### What is expected
Each record below needs to be reproduced precisely, though not its pictures.
****************
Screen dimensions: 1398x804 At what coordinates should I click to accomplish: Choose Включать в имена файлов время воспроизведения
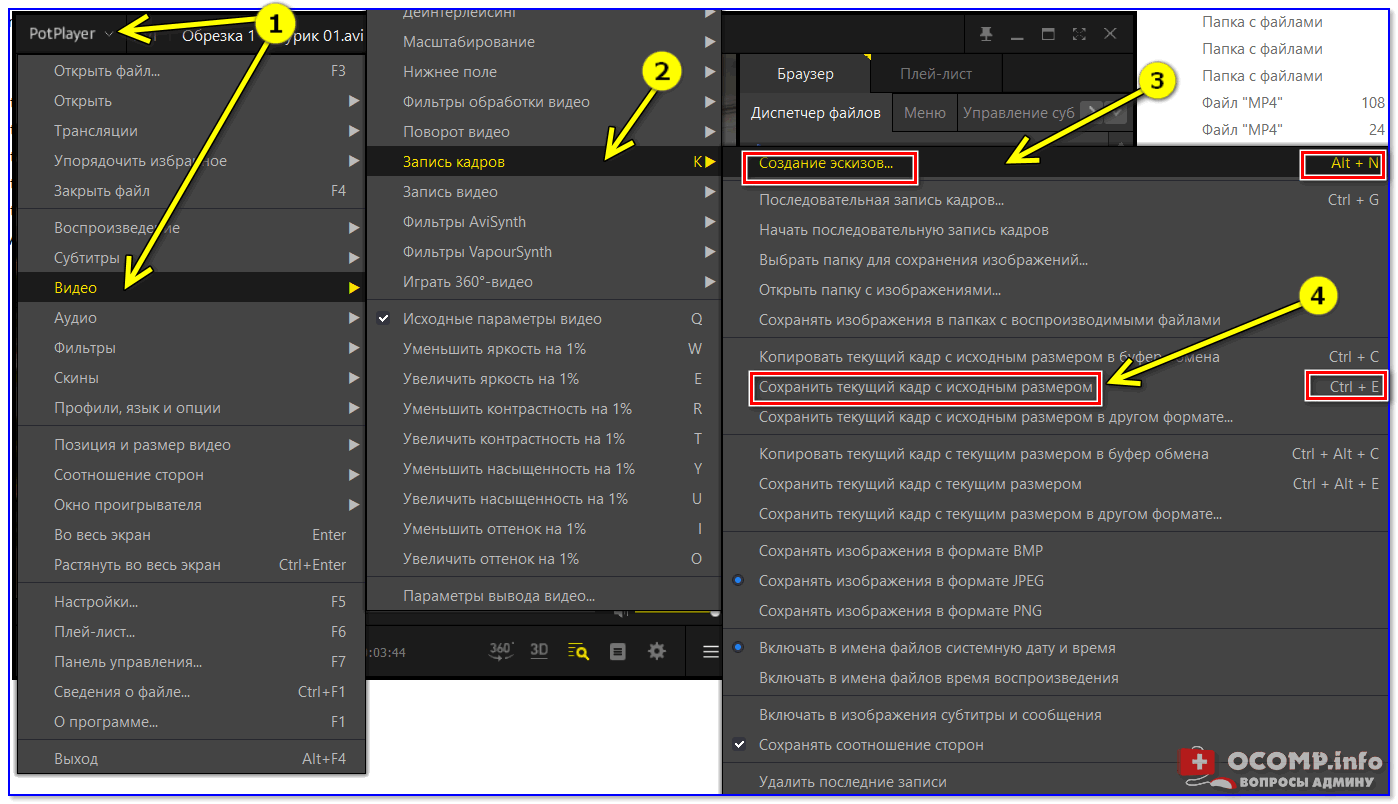click(938, 678)
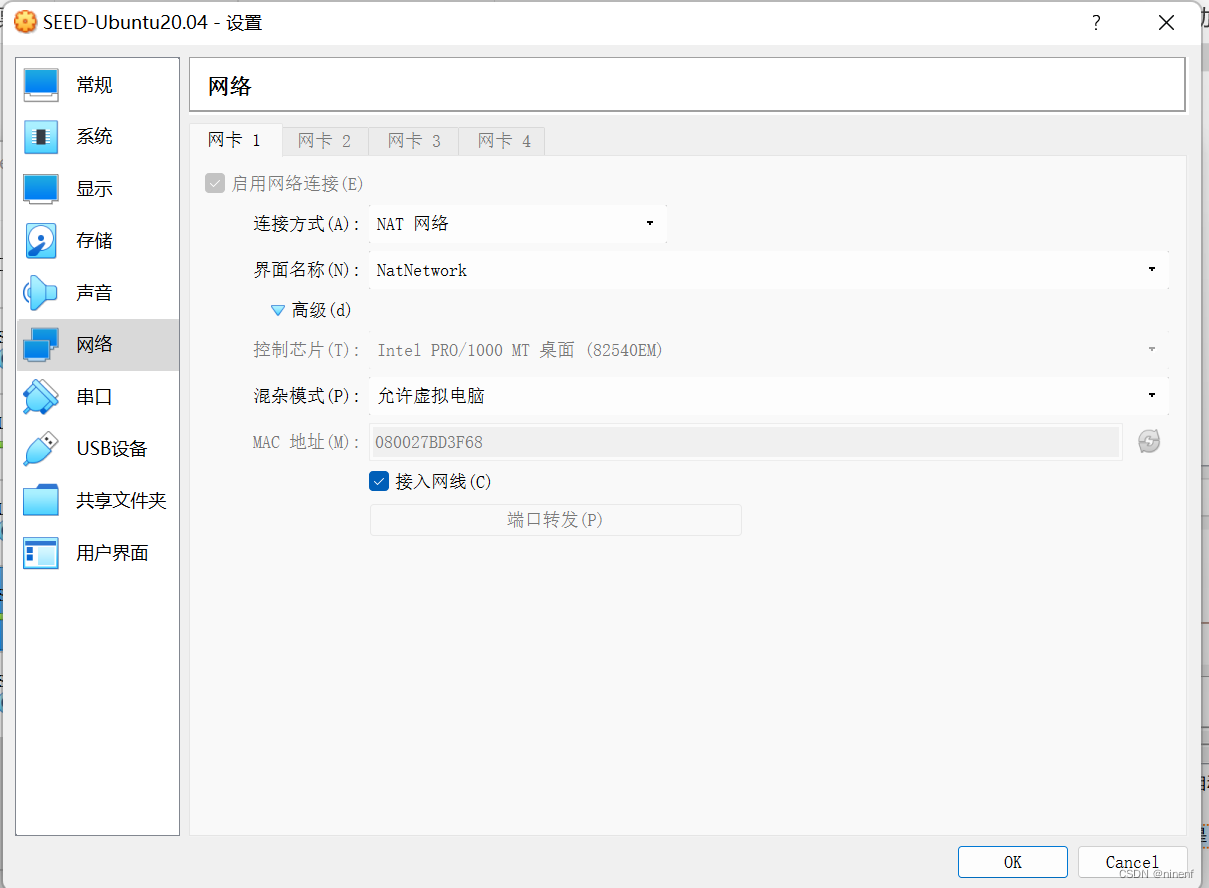Regenerate the MAC address with refresh icon
This screenshot has width=1209, height=888.
click(x=1148, y=441)
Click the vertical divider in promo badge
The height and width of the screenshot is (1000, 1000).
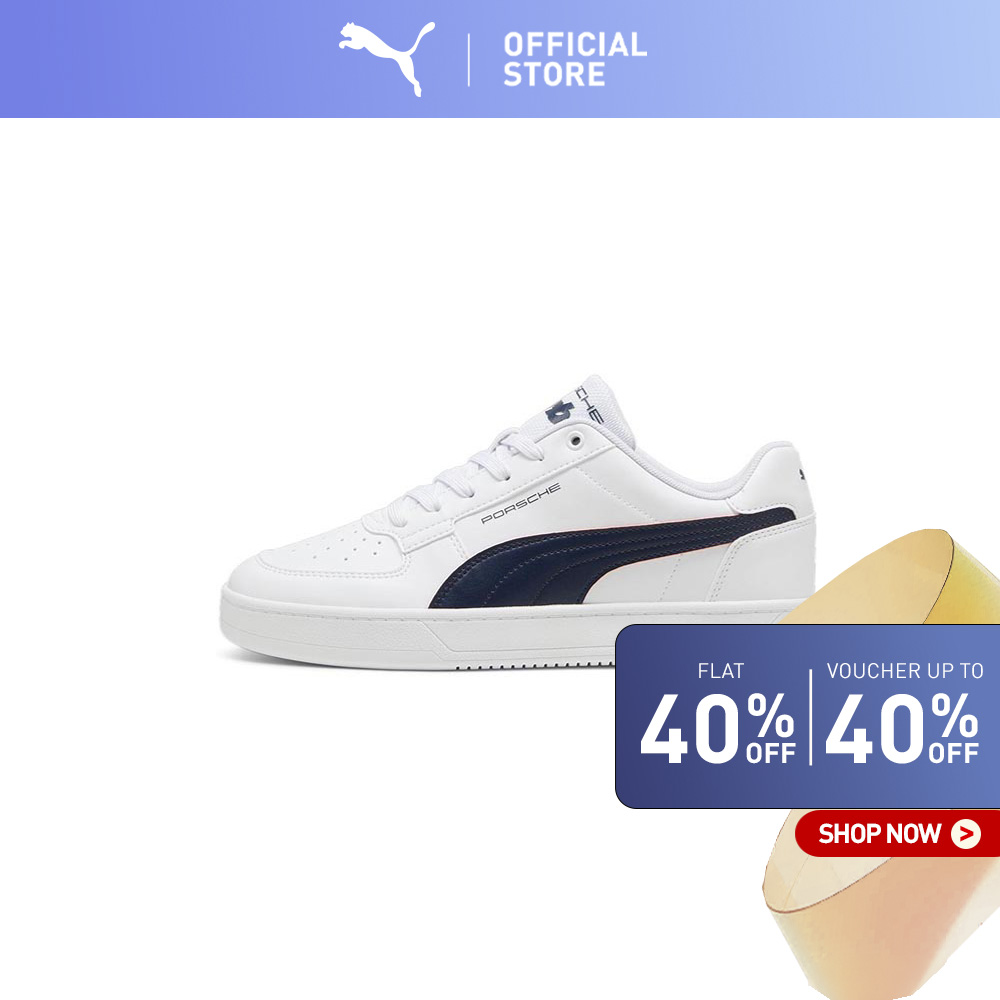tap(811, 717)
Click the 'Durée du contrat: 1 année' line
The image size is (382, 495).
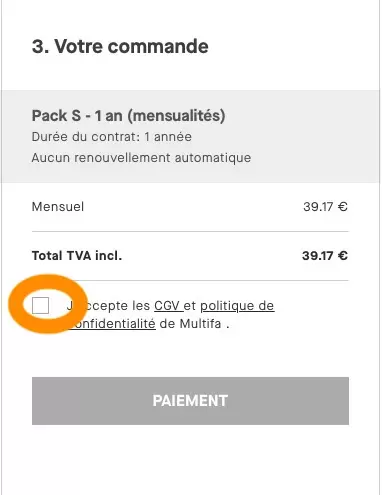pyautogui.click(x=112, y=137)
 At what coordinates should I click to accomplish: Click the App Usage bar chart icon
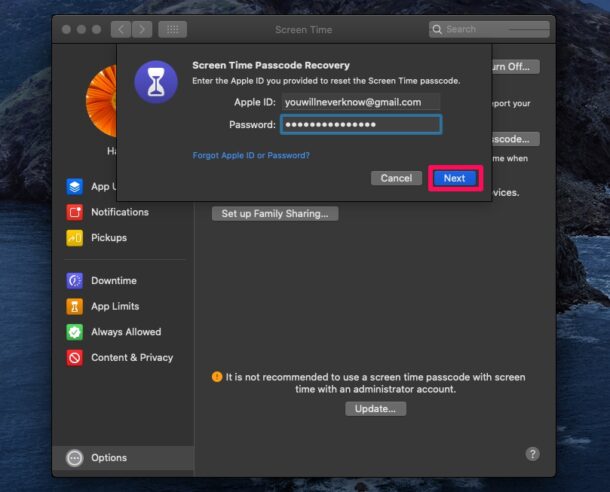pos(74,186)
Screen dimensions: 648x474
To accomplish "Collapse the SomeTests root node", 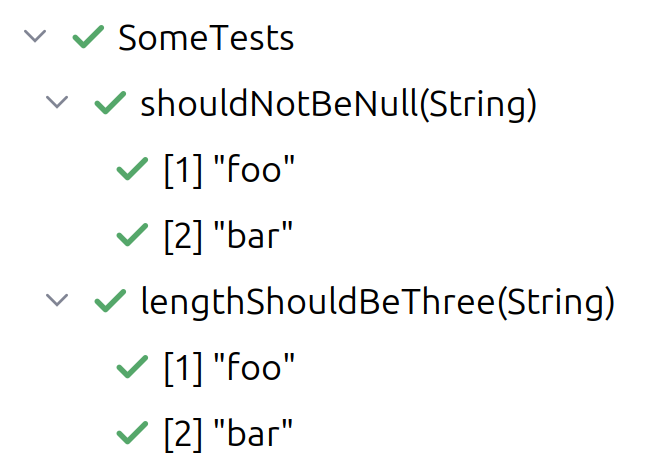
****************
### Task solution
Screen dimensions: 1398x804 At what coordinates should I click to accomplish: Choose Включать в имена файлов время воспроизведения
click(938, 678)
Regenerate the MAC address with refresh icon
This screenshot has width=1209, height=888.
click(x=1148, y=441)
Click the vertical divider in promo badge
The height and width of the screenshot is (1000, 1000).
tap(811, 717)
Click the 'Durée du contrat: 1 année' line
The image size is (382, 495).
pyautogui.click(x=112, y=137)
 At what coordinates should I click to accomplish: Click the App Usage bar chart icon
pos(74,186)
Screen dimensions: 648x474
To accomplish "Collapse the SomeTests root node", 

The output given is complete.